La primera ráfaga de viento hizo vibrar los cristales de la cabaña justo cuando apagamos el coche. El bosque, oscuro y espeso, parecía plegarse sobre el camino. Corrimos hasta el porche entre risas nerviosas, con la lluvia cayendo en diagonales brillantes.

Dentro, el olor a madera húmeda y pino nos envolvió. Encendí la chimenea; la leña chisporroteó y un resplandor ámbar empezó a recortar los muebles. Ella dejó la mochila junto a la puerta y pasó la mano por la mesa rústica como quien saluda un recuerdo.

—No pensaba que la tormenta llegaría tan pronto —dijo, acercándose al fuego. Sus pupilas reflejaban las llamaradas, y el calor le coloreó las mejillas.

Mientras hervía agua para el té, el techo crujió con la embestida de otro soplo de viento. La cabaña respondió entera, como un barco que sabe mantenerse a flote. Afuera, la noche rugía; adentro, todo se aquietaba.

Nos sentamos en la alfombra frente a la chimenea, tazas entre las manos. Hablamos de rutas viejas, de promesas que toman forma cuando uno vuelve a perderse. Cada tanto, un relámpago iluminaba la estancia; los silencios se llenaban con miradas que decían más que las anécdotas.

Ella se acercó un poco, apenas lo necesario para que nuestras rodillas se rozaran. Ese pequeño choque de temperaturas —la tibieza de su piel y el ardor del fuego— cambió el aire. La conversación tropezó y se convirtió en sonrisas que no buscaban explicación.

—Brindemos por el mal tiempo —propuso, alzando la taza. El té sabía a montaña y a algo nuevo.

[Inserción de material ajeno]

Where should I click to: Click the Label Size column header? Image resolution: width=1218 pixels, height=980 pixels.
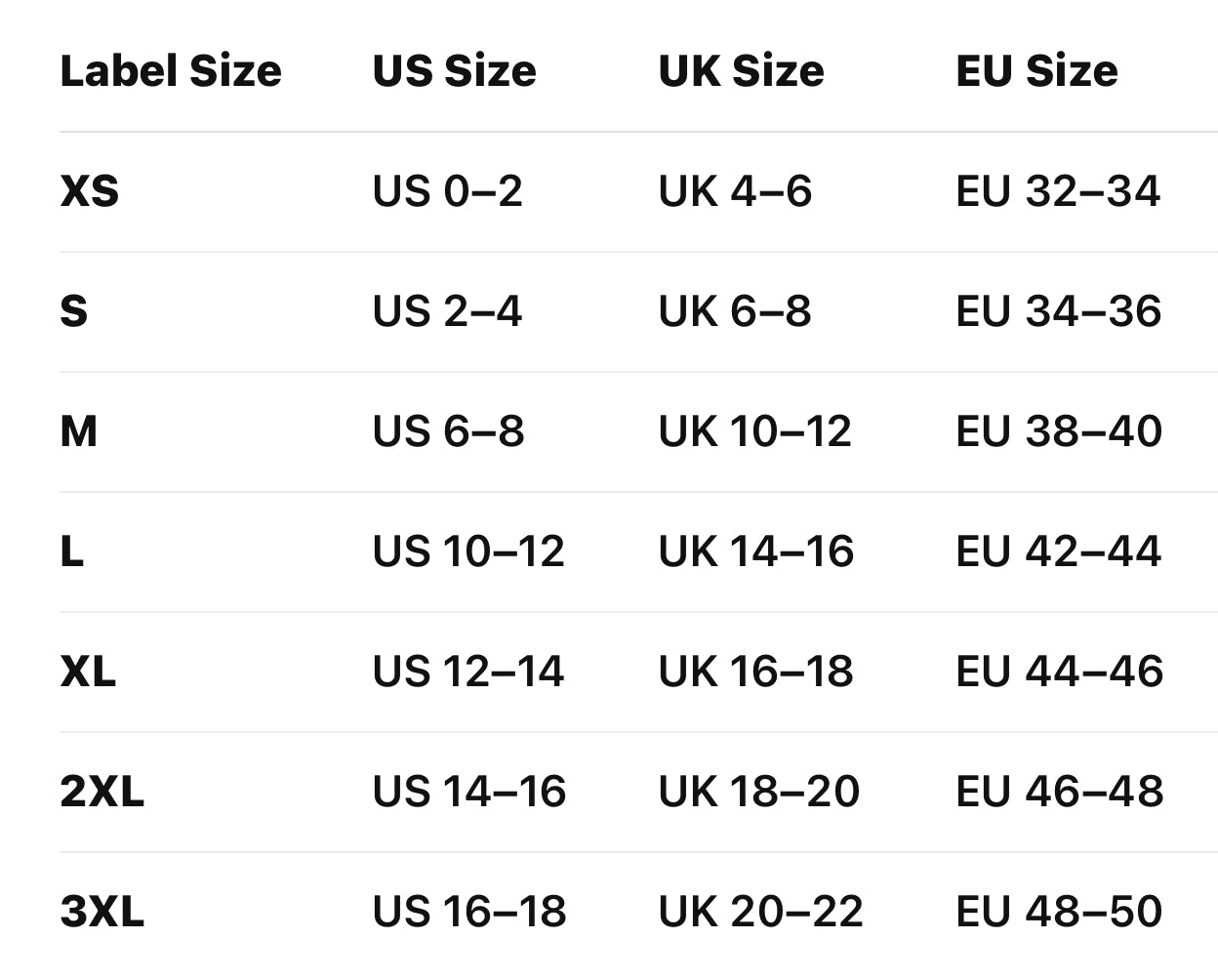point(171,71)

El siguiente trueno hizo vibrar el suelo. Sin pensarlo, le tomé la mano. No la retiró; al contrario, entrelazó los dedos y descansó la cabeza en mi hombro. El tiempo se volvió un animal manso.

Nos levantamos para asegurar una ventana que golpeaba. El marco cedió y entró un hilo de aire frío. Ella lo detuvo con el antebrazo; yo, con un cierre rápido, lo dejé en su sitio. Al girarnos, quedamos a un suspiro de distancia. El relámpago nos congeló un instante, como si alguien hubiera tomado una fotografía invisible.

El beso no tuvo prisa. Fue un remanso: tibio, consciente, de esos que empiezan en los labios y terminan ordenándole cosas al corazón. Ella sonrió contra mi boca, y su risa fue la nota exacta que faltaba en la canción de la tormenta.

Volvimos a la alfombra. La chimenea exhaló un chasquido que parecía aprobación. Sobre nuestras sombras, el fuego dibujó orillas lentas; nos fuimos acercando por ellas como quien aprende de memoria un mapa recién descubierto. Las palabras se hicieron más bajas, las caricias más claras.

—Quédémonos aquí —susurró—, al menos hasta que el cielo se canse.

Las cortinas respiraban con cada ráfaga y la madera guardaba un crujido antiguo en cada paso. Apoyé la frente en la suya: la proximidad tenía un lenguaje propio. Nuestros abrazos, antes tímidos, encontraron un ritmo. Nos reímos bajito de ese pudor que llega siempre tarde.

La noche siguió su curso mientras el fuego descendía con serenidad. Afuera, el bosque era una tinta viva; adentro, los relojes parecían rendidos. Nos prometimos nada y, al mismo tiempo, todo lo necesario: cuidado, presente, calma.

Cuando el temporal aminoró, sólo quedaban gotas gruesas golpeando el alero. Abrí la puerta unos centímetros y entró el olor a tierra mojada. Ella se arrebujó en una manta y asintió con los ojos: ese aroma también era parte del pacto.

Volvimos al porche. La lluvia había bajado el tono, como una orquesta que recoge los instrumentos. En el horizonte, un gris perlado insinuaba la tregua. Nos quedamos mirando el borde entre la noche y el día, hombro con hombro.

—Nunca había escuchado una tormenta tan de cerca —dijo—. O quizá nunca me había detenido a escuchar.

—A veces hace falta perder el camino para encontrar el silencio justo —respondí.

Ella me buscó la mano otra vez, como si ya conociera el gesto desde siempre. No hubo promesas urgentes. Sólo el entendimiento suave de que algunas cabañas existen para recordarnos que la intemperie también sucede por dentro.

El amanecer nos alcanzó con una luz limpia. La chimenea guardaba rescoldos suficientes para un café. En la mesa, el vapor dibujó espirales sobre nuestras tazas. Y en ese calor pequeño, con el mundo recién lavado, supe que aquella noche no se mediría por rayos ni truenos, sino por la forma en que eligió quedarse.